* Exercise prompt
Reproduce the lines below without changes, everything from the line containing "800). click(x=752, y=723)" down to the line containing "Action: click(x=1262, y=127)", both included.

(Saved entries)
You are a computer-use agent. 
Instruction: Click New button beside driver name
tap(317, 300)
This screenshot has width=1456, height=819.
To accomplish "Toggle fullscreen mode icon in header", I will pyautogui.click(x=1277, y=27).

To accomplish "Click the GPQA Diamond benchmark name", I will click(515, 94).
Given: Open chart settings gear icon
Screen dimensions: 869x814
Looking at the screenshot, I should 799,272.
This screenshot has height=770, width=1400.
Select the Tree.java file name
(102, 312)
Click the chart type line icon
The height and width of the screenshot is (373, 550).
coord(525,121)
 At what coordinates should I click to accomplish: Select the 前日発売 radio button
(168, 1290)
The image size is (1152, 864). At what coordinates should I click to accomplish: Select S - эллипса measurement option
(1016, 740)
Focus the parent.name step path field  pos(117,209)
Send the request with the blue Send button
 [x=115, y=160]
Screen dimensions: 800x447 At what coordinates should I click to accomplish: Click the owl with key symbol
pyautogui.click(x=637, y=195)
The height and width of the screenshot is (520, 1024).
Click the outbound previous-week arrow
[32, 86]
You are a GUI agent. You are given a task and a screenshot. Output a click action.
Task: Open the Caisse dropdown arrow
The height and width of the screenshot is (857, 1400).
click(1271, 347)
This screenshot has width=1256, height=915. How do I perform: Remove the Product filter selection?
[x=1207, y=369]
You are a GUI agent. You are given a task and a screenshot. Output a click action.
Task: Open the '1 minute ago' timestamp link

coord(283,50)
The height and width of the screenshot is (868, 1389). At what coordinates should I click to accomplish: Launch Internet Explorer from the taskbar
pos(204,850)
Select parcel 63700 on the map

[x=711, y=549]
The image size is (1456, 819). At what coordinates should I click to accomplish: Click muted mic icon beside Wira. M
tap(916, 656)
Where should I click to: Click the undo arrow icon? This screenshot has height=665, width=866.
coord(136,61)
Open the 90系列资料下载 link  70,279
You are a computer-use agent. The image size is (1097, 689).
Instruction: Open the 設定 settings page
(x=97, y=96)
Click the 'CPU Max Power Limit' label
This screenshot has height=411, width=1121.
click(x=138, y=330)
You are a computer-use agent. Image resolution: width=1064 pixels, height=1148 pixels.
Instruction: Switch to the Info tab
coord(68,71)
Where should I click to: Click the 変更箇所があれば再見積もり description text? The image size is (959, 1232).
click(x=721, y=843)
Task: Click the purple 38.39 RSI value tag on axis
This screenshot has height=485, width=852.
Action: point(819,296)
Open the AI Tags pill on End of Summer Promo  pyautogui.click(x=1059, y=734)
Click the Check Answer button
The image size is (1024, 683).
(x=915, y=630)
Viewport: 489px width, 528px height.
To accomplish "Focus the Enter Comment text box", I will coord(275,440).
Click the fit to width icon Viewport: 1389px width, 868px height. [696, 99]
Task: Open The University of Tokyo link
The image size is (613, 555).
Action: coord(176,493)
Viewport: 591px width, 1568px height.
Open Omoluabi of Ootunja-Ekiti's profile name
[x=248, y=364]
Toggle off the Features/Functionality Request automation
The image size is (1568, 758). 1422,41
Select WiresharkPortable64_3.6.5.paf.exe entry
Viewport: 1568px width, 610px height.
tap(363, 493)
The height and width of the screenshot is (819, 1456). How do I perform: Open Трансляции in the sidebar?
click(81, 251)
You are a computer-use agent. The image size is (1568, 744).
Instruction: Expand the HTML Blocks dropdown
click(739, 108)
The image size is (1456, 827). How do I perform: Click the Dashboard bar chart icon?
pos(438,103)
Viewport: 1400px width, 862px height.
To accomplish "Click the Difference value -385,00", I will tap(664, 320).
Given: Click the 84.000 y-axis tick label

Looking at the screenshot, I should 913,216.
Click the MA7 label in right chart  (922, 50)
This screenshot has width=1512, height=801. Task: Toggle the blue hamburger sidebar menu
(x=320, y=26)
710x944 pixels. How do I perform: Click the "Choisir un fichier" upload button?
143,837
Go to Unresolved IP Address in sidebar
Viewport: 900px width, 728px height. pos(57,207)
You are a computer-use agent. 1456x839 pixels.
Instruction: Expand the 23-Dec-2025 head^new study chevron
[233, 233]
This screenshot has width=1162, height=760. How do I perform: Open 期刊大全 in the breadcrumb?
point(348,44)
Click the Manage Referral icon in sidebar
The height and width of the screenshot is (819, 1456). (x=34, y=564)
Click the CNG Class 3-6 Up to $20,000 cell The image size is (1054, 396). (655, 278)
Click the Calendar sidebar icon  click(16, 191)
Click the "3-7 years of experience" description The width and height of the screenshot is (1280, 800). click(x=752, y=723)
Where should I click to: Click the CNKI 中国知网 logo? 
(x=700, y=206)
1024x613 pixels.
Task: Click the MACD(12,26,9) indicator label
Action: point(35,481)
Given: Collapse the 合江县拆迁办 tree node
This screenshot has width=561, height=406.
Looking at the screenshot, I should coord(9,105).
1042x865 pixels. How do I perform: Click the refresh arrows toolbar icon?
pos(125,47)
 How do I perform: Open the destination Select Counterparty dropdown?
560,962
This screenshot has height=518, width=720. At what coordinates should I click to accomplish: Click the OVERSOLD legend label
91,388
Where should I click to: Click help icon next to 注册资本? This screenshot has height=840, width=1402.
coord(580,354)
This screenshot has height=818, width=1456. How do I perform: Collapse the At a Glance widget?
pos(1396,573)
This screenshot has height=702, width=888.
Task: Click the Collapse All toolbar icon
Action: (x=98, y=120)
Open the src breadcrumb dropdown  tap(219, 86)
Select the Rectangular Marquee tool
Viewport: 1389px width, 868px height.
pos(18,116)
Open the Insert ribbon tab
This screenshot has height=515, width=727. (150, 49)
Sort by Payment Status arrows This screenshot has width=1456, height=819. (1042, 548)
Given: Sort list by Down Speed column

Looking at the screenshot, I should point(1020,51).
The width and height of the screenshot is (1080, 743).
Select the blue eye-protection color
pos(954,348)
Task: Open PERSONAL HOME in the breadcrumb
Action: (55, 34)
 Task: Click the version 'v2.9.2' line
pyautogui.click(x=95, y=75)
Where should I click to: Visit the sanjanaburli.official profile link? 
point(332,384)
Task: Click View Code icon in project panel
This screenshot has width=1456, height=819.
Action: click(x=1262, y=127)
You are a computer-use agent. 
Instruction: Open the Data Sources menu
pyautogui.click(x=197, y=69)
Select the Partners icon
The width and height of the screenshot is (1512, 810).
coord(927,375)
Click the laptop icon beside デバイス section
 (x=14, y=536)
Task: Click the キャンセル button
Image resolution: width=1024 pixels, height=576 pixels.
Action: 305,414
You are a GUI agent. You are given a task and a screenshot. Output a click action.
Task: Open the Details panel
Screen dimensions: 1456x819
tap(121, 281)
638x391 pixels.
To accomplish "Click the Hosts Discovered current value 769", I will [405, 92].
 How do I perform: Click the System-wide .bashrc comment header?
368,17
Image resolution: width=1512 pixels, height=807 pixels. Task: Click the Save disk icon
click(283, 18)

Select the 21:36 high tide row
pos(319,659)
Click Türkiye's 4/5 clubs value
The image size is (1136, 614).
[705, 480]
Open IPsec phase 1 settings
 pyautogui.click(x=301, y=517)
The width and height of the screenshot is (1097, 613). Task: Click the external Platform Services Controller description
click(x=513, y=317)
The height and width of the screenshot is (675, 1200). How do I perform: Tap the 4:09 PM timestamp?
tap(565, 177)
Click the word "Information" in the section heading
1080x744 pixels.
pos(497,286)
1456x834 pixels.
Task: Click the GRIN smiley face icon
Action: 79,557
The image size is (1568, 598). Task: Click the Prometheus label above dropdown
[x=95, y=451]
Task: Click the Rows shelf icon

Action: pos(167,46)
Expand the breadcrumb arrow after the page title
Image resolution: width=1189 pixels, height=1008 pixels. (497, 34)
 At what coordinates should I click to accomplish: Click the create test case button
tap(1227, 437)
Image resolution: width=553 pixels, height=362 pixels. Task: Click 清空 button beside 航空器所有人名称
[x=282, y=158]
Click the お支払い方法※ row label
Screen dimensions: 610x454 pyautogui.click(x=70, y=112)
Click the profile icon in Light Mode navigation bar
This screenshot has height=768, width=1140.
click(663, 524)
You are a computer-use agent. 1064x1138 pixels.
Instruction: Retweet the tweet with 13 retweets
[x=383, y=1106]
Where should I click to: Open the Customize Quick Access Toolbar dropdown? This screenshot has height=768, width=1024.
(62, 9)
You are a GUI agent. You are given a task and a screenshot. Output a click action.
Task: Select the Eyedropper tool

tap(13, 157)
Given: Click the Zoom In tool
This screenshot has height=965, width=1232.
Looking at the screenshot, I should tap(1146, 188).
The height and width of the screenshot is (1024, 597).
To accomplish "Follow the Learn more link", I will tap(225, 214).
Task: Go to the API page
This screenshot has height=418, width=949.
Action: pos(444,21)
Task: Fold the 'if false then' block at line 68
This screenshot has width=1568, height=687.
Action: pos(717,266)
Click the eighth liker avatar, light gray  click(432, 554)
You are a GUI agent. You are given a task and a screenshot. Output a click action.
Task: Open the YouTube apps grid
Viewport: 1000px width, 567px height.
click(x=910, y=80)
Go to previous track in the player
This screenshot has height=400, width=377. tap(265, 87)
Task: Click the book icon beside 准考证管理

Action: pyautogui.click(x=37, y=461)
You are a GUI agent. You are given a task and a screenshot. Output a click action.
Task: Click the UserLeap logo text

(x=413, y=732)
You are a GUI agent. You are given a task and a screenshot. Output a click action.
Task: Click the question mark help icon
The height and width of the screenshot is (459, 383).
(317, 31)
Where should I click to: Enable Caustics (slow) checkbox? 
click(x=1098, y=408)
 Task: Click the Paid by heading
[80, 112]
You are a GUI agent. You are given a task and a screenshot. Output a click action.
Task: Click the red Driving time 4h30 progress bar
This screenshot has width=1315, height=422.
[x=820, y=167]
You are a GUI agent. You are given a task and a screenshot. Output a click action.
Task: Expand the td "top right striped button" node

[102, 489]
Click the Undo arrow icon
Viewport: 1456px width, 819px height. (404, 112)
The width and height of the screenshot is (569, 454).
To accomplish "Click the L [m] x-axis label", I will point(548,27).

* Task answer
Click the "3-7 years of experience" description The width and height of the screenshot is (1280, 800). click(x=752, y=723)
Where should I click to: Click the CNKI 中国知网 logo? 
(x=700, y=206)
1024x613 pixels.
Task: Click the MACD(12,26,9) indicator label
Action: point(35,481)
Given: Collapse the 合江县拆迁办 tree node
This screenshot has width=561, height=406.
Looking at the screenshot, I should coord(9,105).
1042x865 pixels. How do I perform: Click the refresh arrows toolbar icon?
pos(125,47)
 How do I perform: Open the destination Select Counterparty dropdown?
560,962
This screenshot has height=518, width=720. At what coordinates should I click to accomplish: Click the OVERSOLD legend label
91,388
Where should I click to: Click help icon next to 注册资本? This screenshot has height=840, width=1402.
coord(580,354)
This screenshot has height=818, width=1456. How do I perform: Collapse the At a Glance widget?
pos(1396,573)
This screenshot has height=702, width=888.
Task: Click the Collapse All toolbar icon
Action: (x=98, y=120)
Open the src breadcrumb dropdown  tap(219, 86)
Select the Rectangular Marquee tool
Viewport: 1389px width, 868px height.
pos(18,116)
Open the Insert ribbon tab
This screenshot has height=515, width=727. (150, 49)
Sort by Payment Status arrows This screenshot has width=1456, height=819. (1042, 548)
Given: Sort list by Down Speed column

Looking at the screenshot, I should point(1020,51).
The width and height of the screenshot is (1080, 743).
Select the blue eye-protection color
pos(954,348)
Task: Open PERSONAL HOME in the breadcrumb
Action: (55, 34)
 Task: Click the version 'v2.9.2' line
pyautogui.click(x=95, y=75)
Where should I click to: Visit the sanjanaburli.official profile link? 
point(332,384)
Task: Click View Code icon in project panel
This screenshot has width=1456, height=819.
Action: click(x=1262, y=127)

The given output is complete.